I just read that “women who live in cities that are brightly lit at night are 73 percent more likely to get breast cancer than those in the darkest areas, a recent study in Israel found” (in AARP Oct. 2008).
“The new study is one of a growing number of studies that have suggested that nighttime light is disruptive to the body, though researchers are still trying to understand the underlying mechanisms.” http://cityroom.blogs.nytimes.com/2008/02/25/bright-lights-at-night-perhaps-not-such-a-delight/?pagemode=print
“People who are working while others are stargazing may face the greatest risks.
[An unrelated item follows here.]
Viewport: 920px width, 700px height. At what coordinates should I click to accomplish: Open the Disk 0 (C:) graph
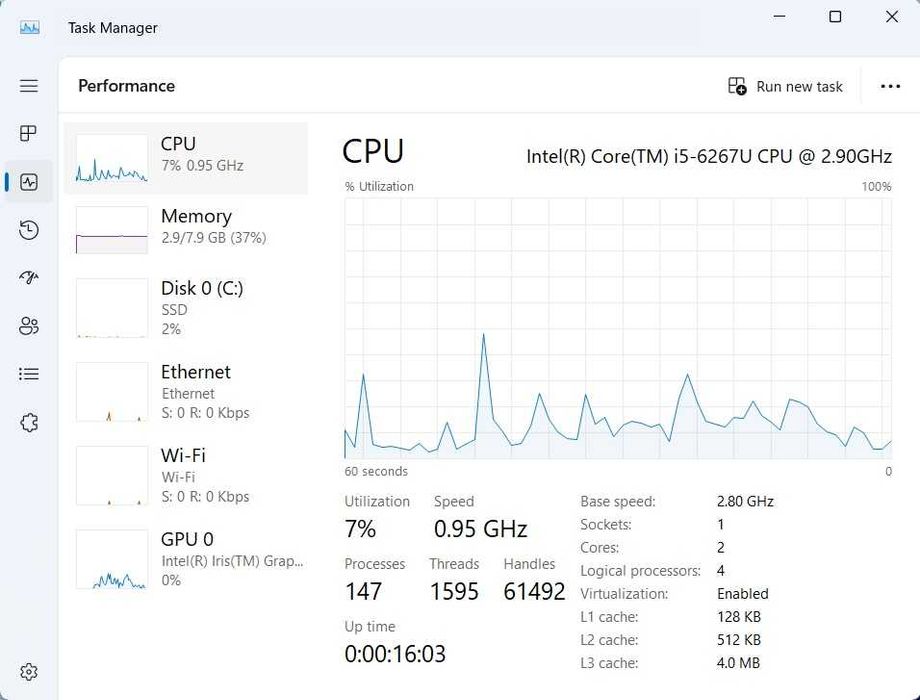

Hormonal disturbances triggered by nighttime exposure to white or bluish light can disrupt circadian rhythms and fuel the growth of tumors, experiments show. Two decades of research indicate that women who work night shifts have unusually high rates of breast cancer, and some data suggest a parallel effect on male workers’ prostate cancer rates. Last December, a unit of the World Health Organization deemed shift work a probable human carcinogen.
“Yet light and cancer may be even more fundamentally linked. In last month’s study, a team that included Richard Stevens, the University of Connecticut Health Center epidemiologist who first proposed the connection, compared satellite images of Israel at night with maps showing where cancers are most common. Its analysis suggests that 73 percent more breast cancers occur in the country’s brightest communities than in its darkest.”